Record excerpts:

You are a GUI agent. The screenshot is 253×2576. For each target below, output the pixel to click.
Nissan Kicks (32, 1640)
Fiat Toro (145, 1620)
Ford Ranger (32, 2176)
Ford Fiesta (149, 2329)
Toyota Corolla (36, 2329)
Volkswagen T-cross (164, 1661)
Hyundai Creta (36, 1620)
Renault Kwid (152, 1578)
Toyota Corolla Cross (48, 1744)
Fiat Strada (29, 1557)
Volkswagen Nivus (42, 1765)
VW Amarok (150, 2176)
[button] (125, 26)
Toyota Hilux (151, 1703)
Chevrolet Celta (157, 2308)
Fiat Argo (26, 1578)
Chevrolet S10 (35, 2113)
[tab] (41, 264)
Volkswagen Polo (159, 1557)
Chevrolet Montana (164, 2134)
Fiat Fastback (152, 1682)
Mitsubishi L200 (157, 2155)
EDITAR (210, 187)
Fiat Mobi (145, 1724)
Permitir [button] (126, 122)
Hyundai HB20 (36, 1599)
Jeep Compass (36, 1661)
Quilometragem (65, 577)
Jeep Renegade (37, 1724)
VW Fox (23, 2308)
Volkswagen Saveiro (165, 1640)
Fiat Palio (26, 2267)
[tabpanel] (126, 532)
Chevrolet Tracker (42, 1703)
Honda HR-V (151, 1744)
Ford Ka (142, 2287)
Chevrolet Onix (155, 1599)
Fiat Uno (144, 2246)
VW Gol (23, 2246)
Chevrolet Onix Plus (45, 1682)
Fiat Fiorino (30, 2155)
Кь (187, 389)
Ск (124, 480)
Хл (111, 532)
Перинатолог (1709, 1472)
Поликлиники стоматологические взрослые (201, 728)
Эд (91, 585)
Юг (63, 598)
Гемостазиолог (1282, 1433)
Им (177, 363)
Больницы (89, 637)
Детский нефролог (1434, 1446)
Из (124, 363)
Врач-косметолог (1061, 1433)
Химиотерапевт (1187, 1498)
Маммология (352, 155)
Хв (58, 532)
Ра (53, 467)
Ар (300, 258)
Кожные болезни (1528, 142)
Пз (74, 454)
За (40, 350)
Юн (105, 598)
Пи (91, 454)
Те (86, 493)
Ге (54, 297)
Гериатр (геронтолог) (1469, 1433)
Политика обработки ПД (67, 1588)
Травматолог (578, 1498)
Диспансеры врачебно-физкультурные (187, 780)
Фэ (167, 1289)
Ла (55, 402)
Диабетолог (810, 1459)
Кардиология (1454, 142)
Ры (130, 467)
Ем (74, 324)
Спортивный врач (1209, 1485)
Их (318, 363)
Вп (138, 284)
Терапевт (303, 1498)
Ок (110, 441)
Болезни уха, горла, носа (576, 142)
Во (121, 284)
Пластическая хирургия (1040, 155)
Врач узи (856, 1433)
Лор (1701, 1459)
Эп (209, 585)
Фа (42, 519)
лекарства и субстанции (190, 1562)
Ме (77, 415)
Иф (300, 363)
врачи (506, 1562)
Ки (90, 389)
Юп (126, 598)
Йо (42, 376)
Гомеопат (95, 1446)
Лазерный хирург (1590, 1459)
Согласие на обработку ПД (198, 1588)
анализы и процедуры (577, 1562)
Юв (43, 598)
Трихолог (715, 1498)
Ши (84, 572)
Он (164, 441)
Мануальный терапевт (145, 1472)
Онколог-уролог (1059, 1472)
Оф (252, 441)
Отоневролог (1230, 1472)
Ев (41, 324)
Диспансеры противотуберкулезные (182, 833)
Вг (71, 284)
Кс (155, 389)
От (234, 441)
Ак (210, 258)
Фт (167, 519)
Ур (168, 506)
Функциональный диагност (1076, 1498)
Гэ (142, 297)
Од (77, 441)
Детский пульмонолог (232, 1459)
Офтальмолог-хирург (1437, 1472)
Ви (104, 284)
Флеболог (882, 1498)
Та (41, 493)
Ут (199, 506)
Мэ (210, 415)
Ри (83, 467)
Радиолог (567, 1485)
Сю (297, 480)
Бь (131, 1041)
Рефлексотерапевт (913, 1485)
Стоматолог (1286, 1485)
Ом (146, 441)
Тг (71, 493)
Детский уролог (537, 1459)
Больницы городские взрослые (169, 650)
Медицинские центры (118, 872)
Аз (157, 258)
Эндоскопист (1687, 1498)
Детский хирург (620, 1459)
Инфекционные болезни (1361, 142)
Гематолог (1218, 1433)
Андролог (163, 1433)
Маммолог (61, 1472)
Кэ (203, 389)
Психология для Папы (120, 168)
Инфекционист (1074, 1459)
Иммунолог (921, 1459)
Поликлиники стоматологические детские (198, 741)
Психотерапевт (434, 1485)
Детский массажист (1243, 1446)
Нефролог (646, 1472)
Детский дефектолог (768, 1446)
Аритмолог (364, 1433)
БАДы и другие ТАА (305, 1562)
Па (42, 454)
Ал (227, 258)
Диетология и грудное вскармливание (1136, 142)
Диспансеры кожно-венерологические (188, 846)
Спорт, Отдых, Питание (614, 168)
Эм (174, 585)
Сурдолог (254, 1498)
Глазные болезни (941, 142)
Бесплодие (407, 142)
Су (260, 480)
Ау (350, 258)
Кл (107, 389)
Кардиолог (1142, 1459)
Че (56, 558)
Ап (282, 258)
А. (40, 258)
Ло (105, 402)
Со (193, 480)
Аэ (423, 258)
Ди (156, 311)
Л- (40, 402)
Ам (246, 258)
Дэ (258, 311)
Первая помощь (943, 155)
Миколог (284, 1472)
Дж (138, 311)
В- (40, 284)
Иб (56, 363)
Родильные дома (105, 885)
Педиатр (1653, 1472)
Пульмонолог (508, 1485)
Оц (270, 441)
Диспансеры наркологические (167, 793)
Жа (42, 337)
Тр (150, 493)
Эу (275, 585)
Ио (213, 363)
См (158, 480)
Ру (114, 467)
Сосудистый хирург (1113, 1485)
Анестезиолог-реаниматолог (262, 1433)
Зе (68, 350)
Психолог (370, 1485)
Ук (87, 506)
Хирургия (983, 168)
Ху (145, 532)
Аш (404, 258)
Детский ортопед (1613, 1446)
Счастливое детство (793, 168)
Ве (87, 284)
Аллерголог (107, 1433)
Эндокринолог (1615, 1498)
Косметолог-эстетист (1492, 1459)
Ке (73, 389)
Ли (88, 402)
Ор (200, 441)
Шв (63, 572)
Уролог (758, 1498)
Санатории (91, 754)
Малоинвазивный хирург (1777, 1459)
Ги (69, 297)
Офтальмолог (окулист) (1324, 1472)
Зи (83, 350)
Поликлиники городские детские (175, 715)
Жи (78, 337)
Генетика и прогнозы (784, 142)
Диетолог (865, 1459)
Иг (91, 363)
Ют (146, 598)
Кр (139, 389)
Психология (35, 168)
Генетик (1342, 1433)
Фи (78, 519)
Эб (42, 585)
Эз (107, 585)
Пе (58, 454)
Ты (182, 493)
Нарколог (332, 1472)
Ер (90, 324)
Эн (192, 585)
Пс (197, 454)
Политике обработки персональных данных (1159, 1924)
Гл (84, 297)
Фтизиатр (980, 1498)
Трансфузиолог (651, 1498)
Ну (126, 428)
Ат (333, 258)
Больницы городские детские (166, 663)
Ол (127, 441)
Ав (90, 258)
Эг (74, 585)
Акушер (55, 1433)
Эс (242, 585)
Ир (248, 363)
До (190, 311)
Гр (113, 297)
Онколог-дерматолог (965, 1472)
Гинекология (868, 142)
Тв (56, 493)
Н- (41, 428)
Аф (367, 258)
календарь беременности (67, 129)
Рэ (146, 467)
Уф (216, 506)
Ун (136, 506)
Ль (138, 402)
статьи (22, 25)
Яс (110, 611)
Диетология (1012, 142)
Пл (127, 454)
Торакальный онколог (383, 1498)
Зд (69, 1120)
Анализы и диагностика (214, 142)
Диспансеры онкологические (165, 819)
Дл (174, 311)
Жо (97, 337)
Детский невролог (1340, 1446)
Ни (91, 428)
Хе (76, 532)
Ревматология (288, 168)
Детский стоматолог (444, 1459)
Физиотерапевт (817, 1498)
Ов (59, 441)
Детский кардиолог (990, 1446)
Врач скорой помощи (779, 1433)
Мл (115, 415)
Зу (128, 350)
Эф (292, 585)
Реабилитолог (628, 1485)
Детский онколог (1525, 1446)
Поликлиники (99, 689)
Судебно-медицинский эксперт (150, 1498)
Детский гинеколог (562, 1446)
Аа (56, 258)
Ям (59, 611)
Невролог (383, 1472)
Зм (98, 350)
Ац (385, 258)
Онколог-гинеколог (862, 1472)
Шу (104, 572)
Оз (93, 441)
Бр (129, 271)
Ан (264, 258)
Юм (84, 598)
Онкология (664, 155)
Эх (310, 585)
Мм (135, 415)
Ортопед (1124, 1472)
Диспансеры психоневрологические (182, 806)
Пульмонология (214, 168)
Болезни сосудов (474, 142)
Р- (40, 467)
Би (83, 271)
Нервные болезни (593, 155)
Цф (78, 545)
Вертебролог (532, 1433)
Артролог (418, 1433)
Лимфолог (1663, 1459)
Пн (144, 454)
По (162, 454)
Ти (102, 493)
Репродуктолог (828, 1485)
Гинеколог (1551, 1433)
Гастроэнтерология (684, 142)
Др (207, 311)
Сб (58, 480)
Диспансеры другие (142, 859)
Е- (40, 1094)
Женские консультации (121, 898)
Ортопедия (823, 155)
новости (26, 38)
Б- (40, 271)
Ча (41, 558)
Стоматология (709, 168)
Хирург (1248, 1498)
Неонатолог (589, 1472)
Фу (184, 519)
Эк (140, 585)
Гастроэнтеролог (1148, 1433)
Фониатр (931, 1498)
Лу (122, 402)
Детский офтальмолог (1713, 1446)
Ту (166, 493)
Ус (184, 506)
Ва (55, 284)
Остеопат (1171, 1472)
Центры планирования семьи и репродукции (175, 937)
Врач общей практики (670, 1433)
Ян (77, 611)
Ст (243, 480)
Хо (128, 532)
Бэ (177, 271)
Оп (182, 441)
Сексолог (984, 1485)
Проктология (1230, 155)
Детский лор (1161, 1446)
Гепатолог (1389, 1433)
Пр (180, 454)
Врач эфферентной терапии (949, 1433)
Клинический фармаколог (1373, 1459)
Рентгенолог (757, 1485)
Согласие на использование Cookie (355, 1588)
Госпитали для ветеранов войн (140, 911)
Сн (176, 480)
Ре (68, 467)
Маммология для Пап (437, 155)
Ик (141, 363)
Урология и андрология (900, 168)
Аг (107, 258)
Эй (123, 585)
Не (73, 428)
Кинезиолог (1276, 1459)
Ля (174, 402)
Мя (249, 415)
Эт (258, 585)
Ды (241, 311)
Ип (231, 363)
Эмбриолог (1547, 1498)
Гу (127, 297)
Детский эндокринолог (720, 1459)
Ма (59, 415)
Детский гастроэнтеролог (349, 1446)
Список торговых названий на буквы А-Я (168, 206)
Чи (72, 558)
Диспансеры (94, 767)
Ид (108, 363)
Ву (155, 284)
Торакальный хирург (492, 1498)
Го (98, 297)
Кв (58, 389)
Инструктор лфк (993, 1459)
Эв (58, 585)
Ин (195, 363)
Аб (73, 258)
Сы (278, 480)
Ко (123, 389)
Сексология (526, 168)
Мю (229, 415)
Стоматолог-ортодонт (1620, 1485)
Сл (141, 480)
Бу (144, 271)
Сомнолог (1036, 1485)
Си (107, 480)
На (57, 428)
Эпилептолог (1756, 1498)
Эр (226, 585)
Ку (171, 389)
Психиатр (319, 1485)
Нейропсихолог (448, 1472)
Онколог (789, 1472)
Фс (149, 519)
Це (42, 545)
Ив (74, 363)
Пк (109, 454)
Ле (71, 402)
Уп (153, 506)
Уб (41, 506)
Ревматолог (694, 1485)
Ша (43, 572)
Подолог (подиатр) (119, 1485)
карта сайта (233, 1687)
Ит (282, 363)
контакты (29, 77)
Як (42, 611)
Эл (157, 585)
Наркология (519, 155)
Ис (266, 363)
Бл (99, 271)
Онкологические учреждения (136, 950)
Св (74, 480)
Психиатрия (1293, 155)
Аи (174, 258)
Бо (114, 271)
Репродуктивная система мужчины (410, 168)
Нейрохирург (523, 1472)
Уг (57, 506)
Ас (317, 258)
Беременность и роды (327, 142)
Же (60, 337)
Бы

Activity: Above are the records; from them, give again exactly the lines from the one containing "Ды (241, 311)" to the one containing "Нейропсихолог (448, 1472)", both lines included, and nothing more.

Output of the exercise:
Ды (241, 311)
Ип (231, 363)
Эмбриолог (1547, 1498)
Гу (127, 297)
Детский эндокринолог (720, 1459)
Ма (59, 415)
Детский гастроэнтеролог (349, 1446)
Список торговых названий на буквы А-Я (168, 206)
Чи (72, 558)
Диспансеры (94, 767)
Ид (108, 363)
Ву (155, 284)
Торакальный хирург (492, 1498)
Го (98, 297)
Кв (58, 389)
Инструктор лфк (993, 1459)
Эв (58, 585)
Ин (195, 363)
Аб (73, 258)
Сы (278, 480)
Ко (123, 389)
Сексология (526, 168)
Мю (229, 415)
Стоматолог-ортодонт (1620, 1485)
Сл (141, 480)
Бу (144, 271)
Сомнолог (1036, 1485)
Си (107, 480)
На (57, 428)
Эпилептолог (1756, 1498)
Эр (226, 585)
Ку (171, 389)
Психиатр (319, 1485)
Нейропсихолог (448, 1472)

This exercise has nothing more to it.